== TRAVAIL À FAIRE ==
(a) D'après le texte sur Danton, de qui une de ses maximes disait-elle qu'il fallait se servir ?
(b) Recopiez fidèlement le passage du texte sur Danton qui commence par les mots « Il ne faut pas » et s'achève sur « pour les compromettre. ».
(c) Poursuivez le texte sur Danton à partir de sa dernière phrase.

== TEXTE CITÉ ==
------
Comment un homme, à qui toute idée de morale étoit étrangère, pouvoit-il être le défenseur de la liberté ? Une autre maxime de Danton étoit qu'il fallait se servir des fripons. Aussi étoit-il entouré des intrigans les plus impurs[77]. Il professoit pour le vice une tolérance qui devoit lui donner autant de partisans qu'il y a d'hommes corrompus dans le monde[78]. C'étoit[79] sans doute le secret de sa politique qu'il[80] révéla lui-même par un mot remarquable : « Ce qui rend notre cause foible, disoit-il à un vrai patriote, dont il feignoit de partager les sentimens[81], c'est que la sévérité de nos principes effarouche beaucoup de monde. »

Il ne faut pas oublier les thés de Robert, où d'Orléans faisoit lui-même le punch, où Fabre, Danton et Wimpffen assistoient[82]. C'était là qu'on cherchoit à attirer le plus grand nombre de députés de la Montagne qu'il étoit possible, pour les séduire ou pour les compromettre.
------
== EXTRAIT DES DONNÉES ==
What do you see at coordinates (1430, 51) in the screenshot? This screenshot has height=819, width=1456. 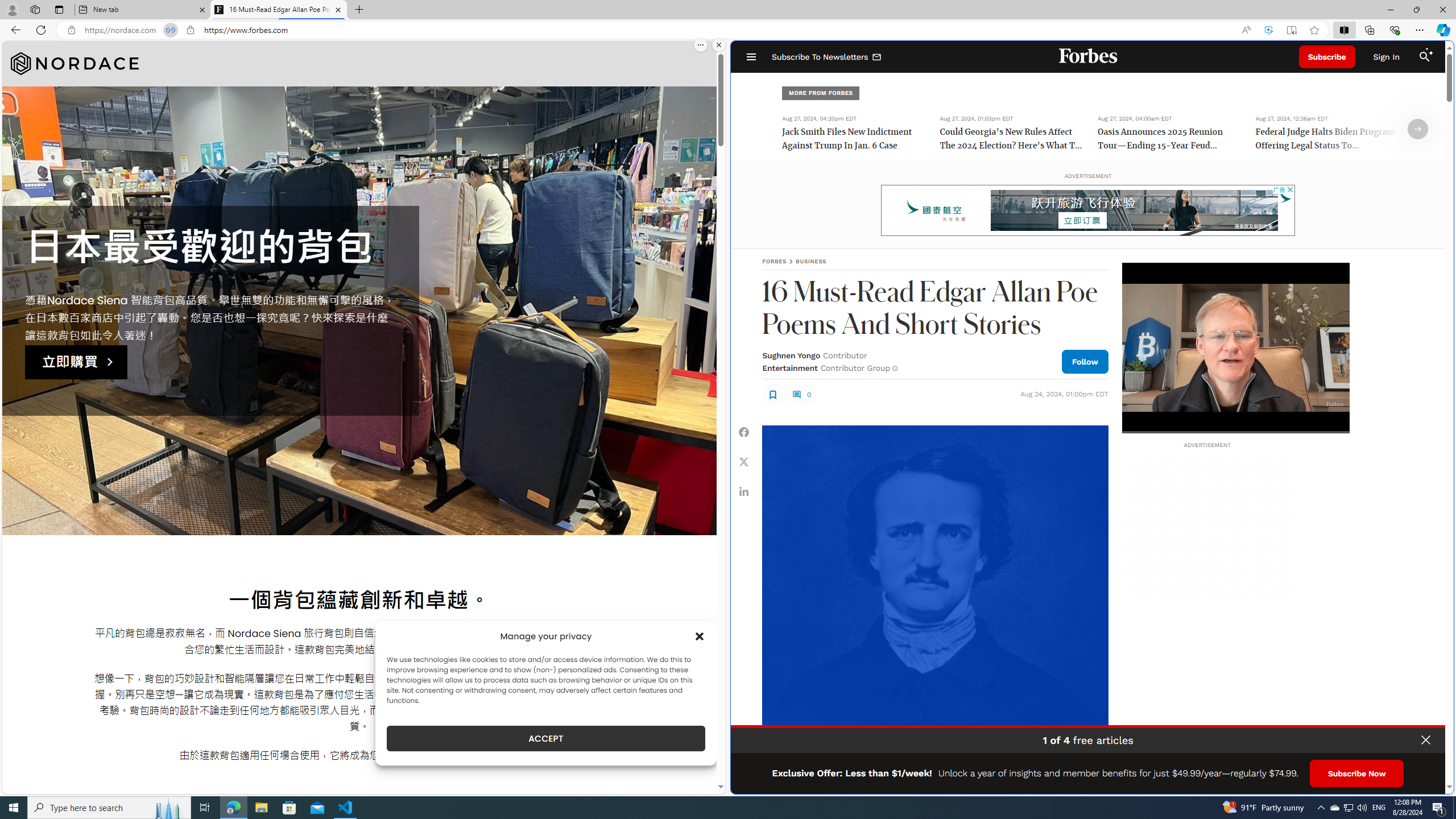 I see `'Class: sparkles_svg__fs-icon sparkles_svg__fs-icon--sparkles'` at bounding box center [1430, 51].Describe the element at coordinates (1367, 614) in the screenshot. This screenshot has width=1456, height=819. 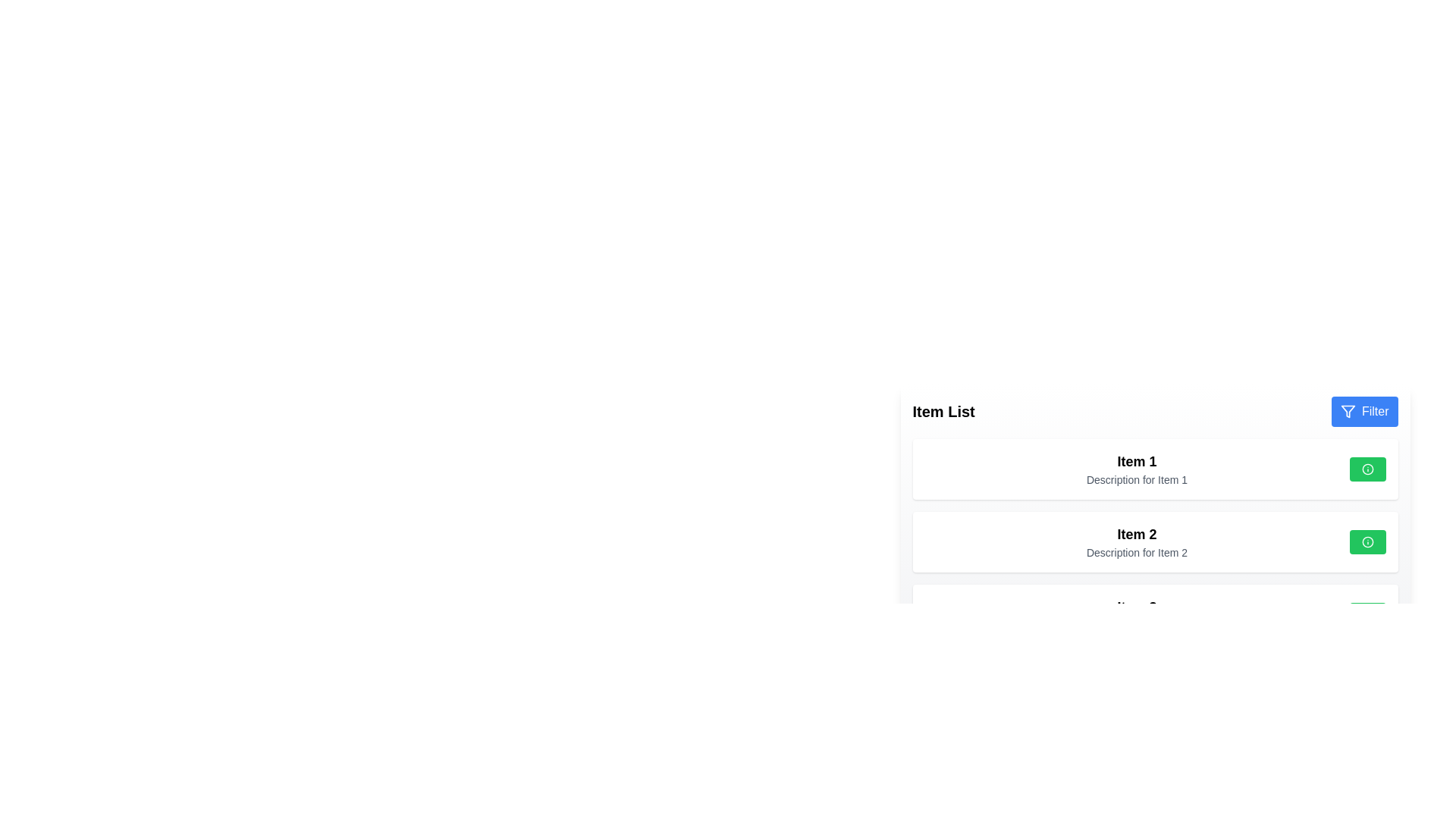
------
== RÉPONSES DE L'EXERCICE ==
(a) Des fripons.

(b)
Il ne faut pas oublier les thés de Robert, où d'Orléans faisoit lui-même le punch, où Fabre, Danton et Wimpffen assistoient[82]. C'était là qu'on cherchoit à attirer le plus grand nombre de députés de la Montagne qu'il étoit possible, pour les séduire ou pour les compromettre.

(c)
Dans le temps de l'assemblée électorale, je m'opposai de toutes mes forces à la nomination de d'Orléans, je voulus en vain inspirer[83] mon opinion à Danton ; il me répondit que la nomination d'un prince du sang rendroit la Convention nationale plus imposante[84] aux yeux des rois[85] de l'Europe, surtout s'il étoit nommé le dernier de la députation. Je répliqUai qu'elle seroit donc bien plus imposante encore s'il n'étoit nommé que le dernier suppléant ; je ne persuadai point ; la doctrine de Fabre d'Eglantine étoit la même que celle du maître ou du disciple, je ne sais trop lequel[86].

Chabot vota pour d'Orléans[87]. Je lui témoignais tout bas ma surprise et ma douleur ; il s'écria bien haut que son opinion étoit libre.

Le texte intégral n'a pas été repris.